→ **GIVEN ENTRIES**:
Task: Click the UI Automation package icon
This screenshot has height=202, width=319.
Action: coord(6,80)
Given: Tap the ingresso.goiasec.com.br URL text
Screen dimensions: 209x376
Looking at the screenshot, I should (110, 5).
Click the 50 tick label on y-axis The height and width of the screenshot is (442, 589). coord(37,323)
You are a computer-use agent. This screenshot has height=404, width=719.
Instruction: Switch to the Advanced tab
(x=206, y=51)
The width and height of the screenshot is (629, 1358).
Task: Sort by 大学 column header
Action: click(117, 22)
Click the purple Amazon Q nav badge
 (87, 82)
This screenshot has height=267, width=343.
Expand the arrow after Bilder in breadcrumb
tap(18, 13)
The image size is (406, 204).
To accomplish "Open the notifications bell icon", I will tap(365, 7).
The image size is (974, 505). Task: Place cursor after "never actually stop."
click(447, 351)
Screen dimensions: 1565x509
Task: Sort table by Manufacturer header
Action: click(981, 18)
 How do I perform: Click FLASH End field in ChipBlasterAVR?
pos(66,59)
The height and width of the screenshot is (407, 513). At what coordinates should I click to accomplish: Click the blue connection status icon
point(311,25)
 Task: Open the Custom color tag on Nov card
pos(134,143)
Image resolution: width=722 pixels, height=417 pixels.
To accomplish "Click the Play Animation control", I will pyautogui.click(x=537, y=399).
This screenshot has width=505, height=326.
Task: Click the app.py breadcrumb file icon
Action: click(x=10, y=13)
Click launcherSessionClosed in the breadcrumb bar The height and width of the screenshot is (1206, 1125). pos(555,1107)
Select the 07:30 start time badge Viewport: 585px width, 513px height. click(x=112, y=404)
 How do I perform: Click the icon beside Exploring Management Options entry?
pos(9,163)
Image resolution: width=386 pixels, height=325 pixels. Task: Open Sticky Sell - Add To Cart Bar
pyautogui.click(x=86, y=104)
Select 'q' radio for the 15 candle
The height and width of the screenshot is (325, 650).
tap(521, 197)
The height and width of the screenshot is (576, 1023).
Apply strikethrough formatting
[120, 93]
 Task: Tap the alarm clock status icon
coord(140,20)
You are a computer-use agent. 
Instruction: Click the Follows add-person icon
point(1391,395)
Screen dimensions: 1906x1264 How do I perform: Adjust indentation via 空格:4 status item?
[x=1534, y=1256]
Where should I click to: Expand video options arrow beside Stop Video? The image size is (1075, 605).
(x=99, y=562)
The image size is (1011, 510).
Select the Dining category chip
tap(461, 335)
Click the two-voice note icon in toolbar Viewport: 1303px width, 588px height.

→ **STATED PROBLEM**:
Present the lines above as a numbered list, skipping any blank lines.

→ **RESULT**:
1. Task: Click the UI Automation package icon
2. This screenshot has height=202, width=319.
3. Action: coord(6,80)
4. Given: Tap the ingresso.goiasec.com.br URL text
5. Screen dimensions: 209x376
6. Looking at the screenshot, I should (110, 5).
7. Click the 50 tick label on y-axis The height and width of the screenshot is (442, 589). coord(37,323)
8. You are a computer-use agent. This screenshot has height=404, width=719.
9. Instruction: Switch to the Advanced tab
10. (x=206, y=51)
11. The width and height of the screenshot is (629, 1358).
12. Task: Sort by 大学 column header
13. Action: click(117, 22)
14. Click the purple Amazon Q nav badge
15.  (87, 82)
16. This screenshot has height=267, width=343.
17. Expand the arrow after Bilder in breadcrumb
18. tap(18, 13)
19. The image size is (406, 204).
20. To accomplish "Open the notifications bell icon", I will tap(365, 7).
21. The image size is (974, 505). Task: Place cursor after "never actually stop."
22. click(447, 351)
23. Screen dimensions: 1565x509
24. Task: Sort table by Manufacturer header
25. Action: click(981, 18)
26.  How do I perform: Click FLASH End field in ChipBlasterAVR?
27. pos(66,59)
28. The height and width of the screenshot is (407, 513). At what coordinates should I click to accomplish: Click the blue connection status icon
29. point(311,25)
30.  Task: Open the Custom color tag on Nov card
31. pos(134,143)
32. Image resolution: width=722 pixels, height=417 pixels.
33. To accomplish "Click the Play Animation control", I will pyautogui.click(x=537, y=399).
34. This screenshot has width=505, height=326.
35. Task: Click the app.py breadcrumb file icon
36. Action: click(x=10, y=13)
37. Click launcherSessionClosed in the breadcrumb bar The height and width of the screenshot is (1206, 1125). pos(555,1107)
38. Select the 07:30 start time badge Viewport: 585px width, 513px height. click(x=112, y=404)
39.  How do I perform: Click the icon beside Exploring Management Options entry?
40. pos(9,163)
41. Image resolution: width=386 pixels, height=325 pixels. Task: Open Sticky Sell - Add To Cart Bar
42. pyautogui.click(x=86, y=104)
43. Select 'q' radio for the 15 candle
44. The height and width of the screenshot is (325, 650).
45. tap(521, 197)
46. The height and width of the screenshot is (576, 1023).
47. Apply strikethrough formatting
48. [120, 93]
49.  Task: Tap the alarm clock status icon
50. coord(140,20)
51. You are a computer-use agent. 
52. Instruction: Click the Follows add-person icon
53. point(1391,395)
54. Screen dimensions: 1906x1264 How do I perform: Adjust indentation via 空格:4 status item?
55. [x=1534, y=1256]
56. Where should I click to: Expand video options arrow beside Stop Video? The image size is (1075, 605).
57. (x=99, y=562)
58. The image size is (1011, 510).
59. Select the Dining category chip
60. tap(461, 335)
61. Click the two-voice note icon in toolbar Viewport: 1303px width, 588px height.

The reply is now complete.